Bishops like it, which makes me instantly suspicious. I had enough of forcible priest-type activities when I was in prison, and vowed never to look back. Aside from those basic vocational activities, modern priests and bishops work for Soros to obliterate civilization.
So let's check the
actual text.
Most of the provisions are prima facie trivial and meaningless. Improvements in documentation, minor changes in good-time which probably won't affect any real inmates, free Tampax for female prisoners.

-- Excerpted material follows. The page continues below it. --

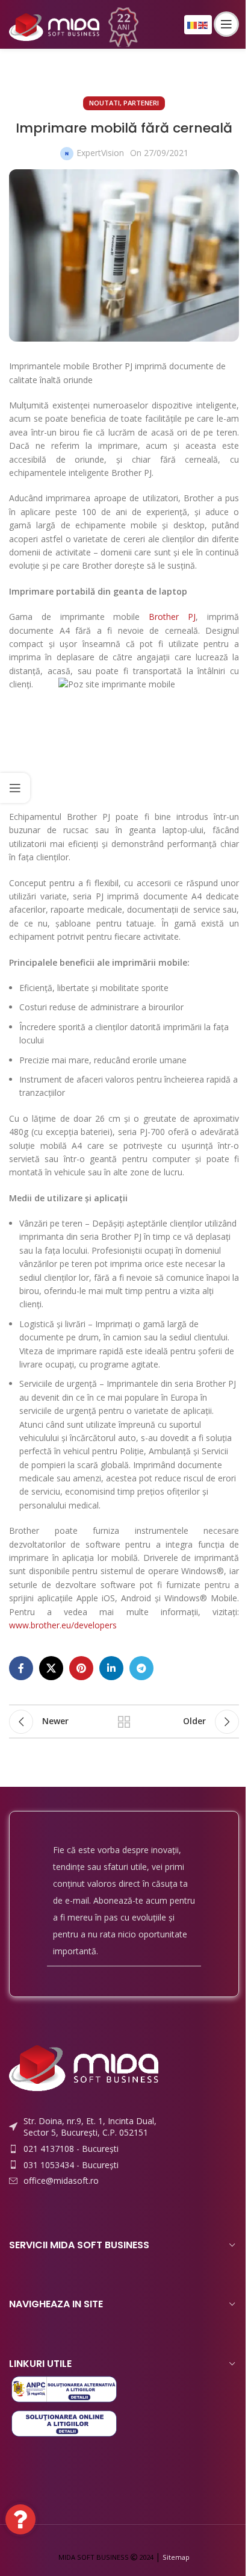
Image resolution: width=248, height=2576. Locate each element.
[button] (20, 2519)
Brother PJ (172, 616)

The only part that LOOKS like it COULD be meaningful is titled
Expanding inmate employment through Federal prison industries. As I never tire of tiresomely repeating,
USEFUL WORK is the only rehabilitation.
Learning the intrinsic pleasure of COMPLETING A PHYSICAL TASK with a VISIBLE RESULT AT THE END OF EACH DAY.
Well, does this bill do anything toward the ONLY meaningful goal?
Here's exactly what it does:
(a) In general.—Notwithstanding any other provision of law, Federal Prison Industries may sell products to—
(1) public entities for use in penal or correctional institutions;
(2) public entities for use in disaster relief or emergency response;
(3) the government of the District of Columbia; and
(4) any organization described in section 501(c)(3), (c)(4), or (d) of the Internal Revenue Code of 1986 that is exempt from taxation under section 501(a) of such Code.
That's it. That's all. Nothing about training, nothing about the actual work methods. In short,
the products of prison industries shall not be real and useful products. Prisoners will not get the experience of making things and selling them at a profit to real customers who enjoy using the products.
So the whole pile of shit is absolutely pointless.